One thing to consider, and I’ll just throw it out there for all the smart equity boys to think about… When the Fed moves, the short-term debt costs I manage will double. The consequences for my firm will be negligible, but I’m not sure that’s the case for everyone. There may be a psychological shift in management of many companies as all of a sudden debt cost begins to matter and money is no longer free to throw around. We are already starting to see this priced into the money markets and I’m getting questions from the biz decision makers like “yo Geo, why are my st debt costs doubled this quarter? Do I need to adjust my plan?” Answer is yes. It’s a small move in the big scheme but its a huge move in relative terms to where we are. What I’m trying to say is I expect the first move to be much more significant than a typical 25bps hike. There is a psychological factor at play. And its a significant one.

isn’t most of this already priced in. not much debt is priced off the key interest rate. most is priced off of 3-10 year debt. U.S. key interest rate is 0% and the 5 year is at 1.5% meanwhile Canadian key interest rate is at 0.5% and the 5 year is at 0.75%. the actual hike may have a slight shift in expectations (e.g. force those who still have the position of “no hike ever” to change their tune a bit) but clearly the consensus is for some serious rate hikes in the coming 5 years.

I’m sitting on over a billion in debt <2 months to maturity, I can tell you the key rate matters a ton to me this week! I need to finance an additional couple hundred mil this week alone Lots of big firms are in that boat. They’re addicted to st-debt because its cheap. Or was. It’s about to cost 2x as much when Yellen pushes the button. Where it matters is when a company decides to pursue a short term project, some kind of deal or contract terms. Right now, financing cost is assumed to be zero or near zero. Add in a cost, and things all of a sudden need to be prioritized.
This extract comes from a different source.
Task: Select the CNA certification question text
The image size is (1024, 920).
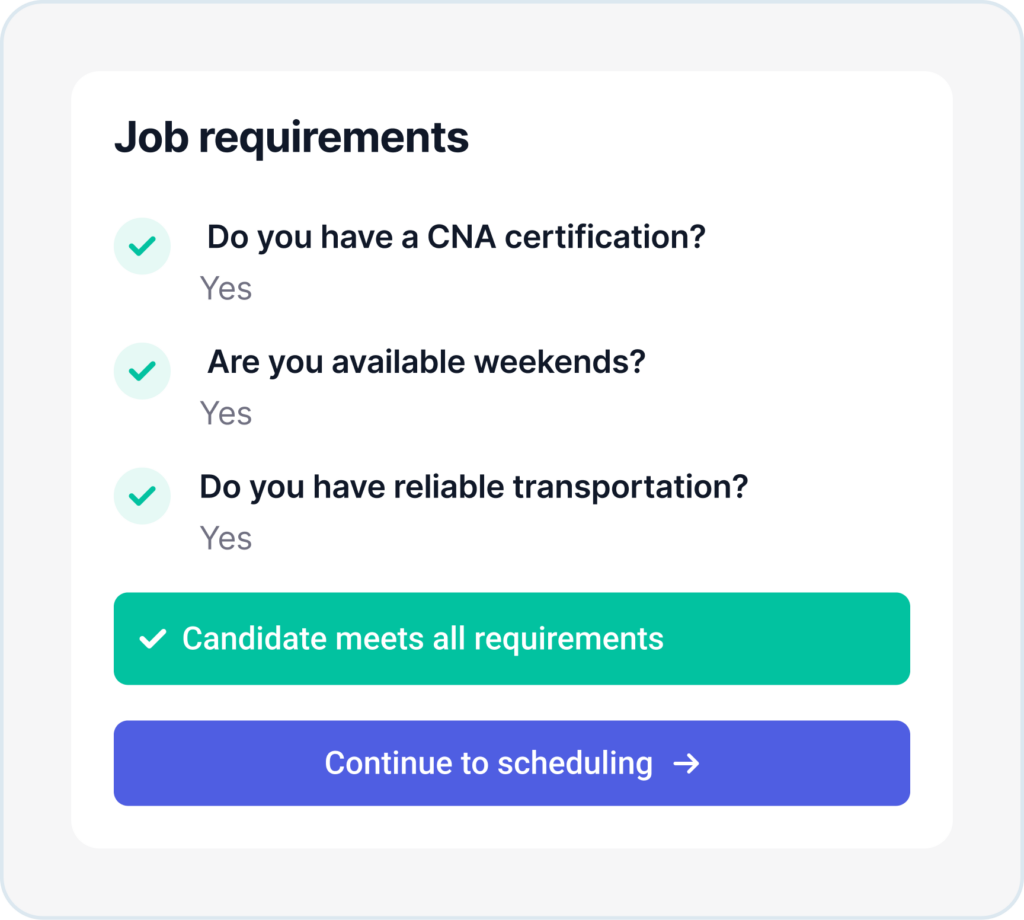Action: point(456,238)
Moving from zero matters.

i think your situation is a little unique. the bulk of companies in the energy sector, and companies that service the energy sector, typically work on 3-24 month contracts. with horizontal wells, ~90% of your revenues come from your first two years so of course financing is short-term in that industry, and industries who service that industry.

large energy players with long-term contracts or long-term projects (e.g. oil sands) issue long-term debt to match project profiles. non-energy companies do the same. technically, over the past coule of years long-term debt was cheaper than short-term debt based on historical spreads, especially throughout the 2012-2014 period. there is a reason why Apple has issued 10 year debt despite not really needing it when 30 day rates are effectively zero. after-tax, 2.4% is basically nothing anyway. why not lock in an after-tax cost of long-term debt of 1.5%?
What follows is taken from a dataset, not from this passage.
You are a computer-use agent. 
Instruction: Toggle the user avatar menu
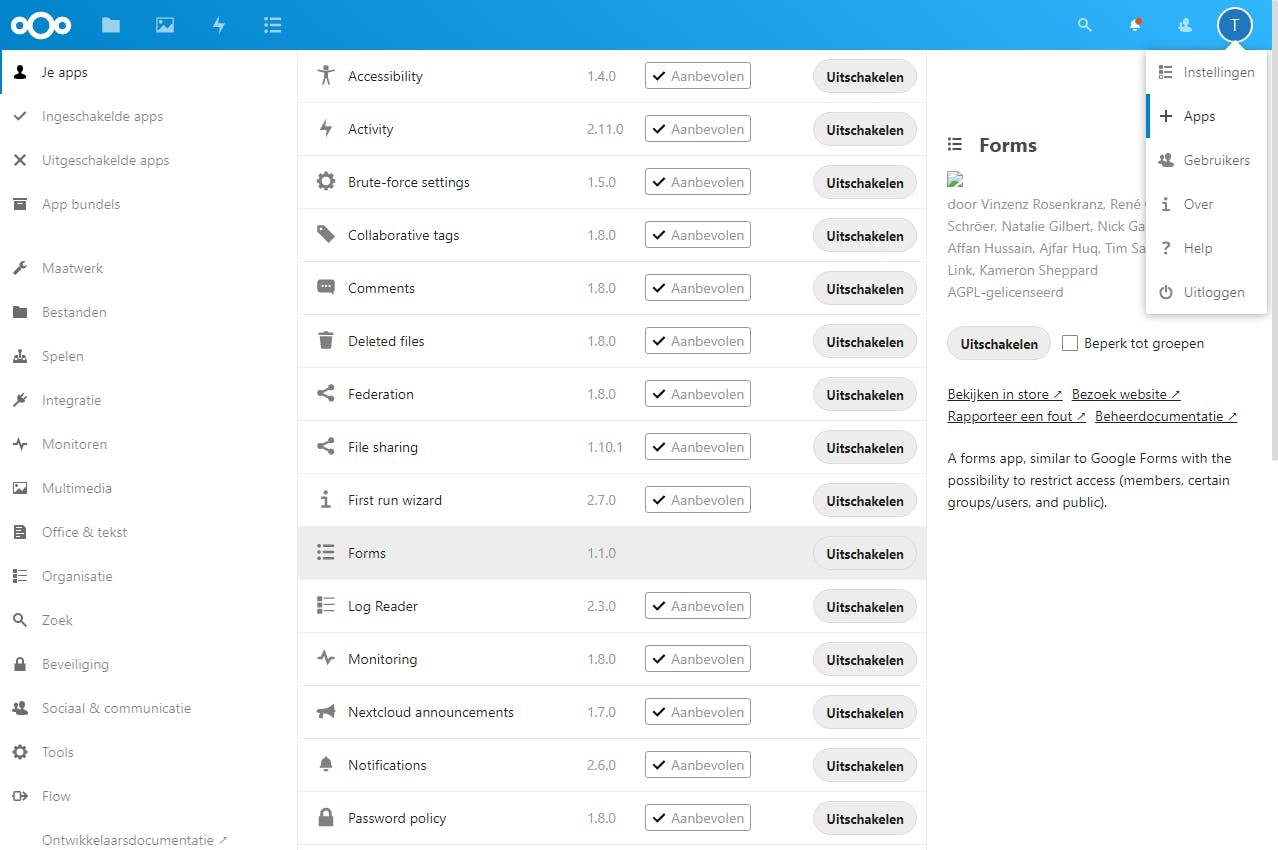pyautogui.click(x=1234, y=25)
so to sum, interest rate hikes will have little impact on anyone. for sectors, like energy, that have lots of ST debt, credit risk reigns, especially now, so a hike in interest rates will have a minimal impact on the cost of capital for those companies. will a rate hike cause credit market investor panic and cause credit spreads to worsen? maybe. but the actual effect of the rising interest rate on the cost of capital is negligible for the vast majority of corporations, both energy sector types and non-energy sector types, for different reasons.

Sniffing around the planet for any buys. Any thoughts on Singapore?
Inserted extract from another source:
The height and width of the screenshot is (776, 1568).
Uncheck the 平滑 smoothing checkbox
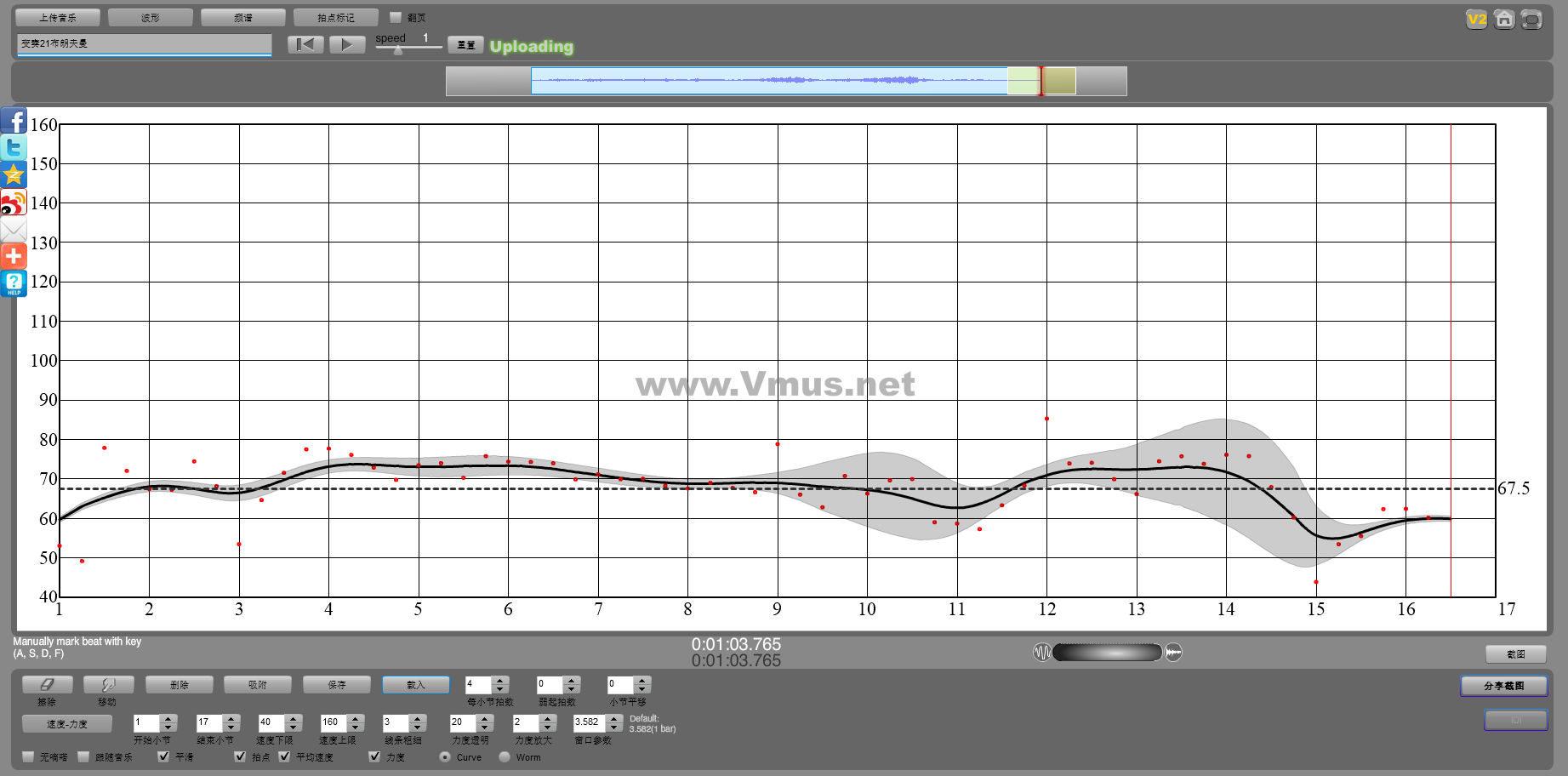[164, 756]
DBS is their largest bank, 4-yr chart is nothing but up, then smacked down 20% in this crash, hasn’t caught a bounce at all, P/E 10X trailing, 3.4% yield, currency has lost 5% YTD vs USD.

Fantastic posts Geo! Exactly, these 25 bps will be the biggest ever! If the Fed raises rates, we’ll quickly be in a recession. A majority of corporate profitability growth since 2009 has been fueld by cheap debt. When that goes away, so does corporate profitability.

When you say profitability, do you mean EPS growth or margin accretion?

I guess I mean both… all-in margins will decrease with higher debt costs, thus lowering EPS… no?

And the Fed chickened out. What a surprise. Who would have thunk.

Well, what’s new with the Shanghai crash? Not much, it has been holding steady for a month now…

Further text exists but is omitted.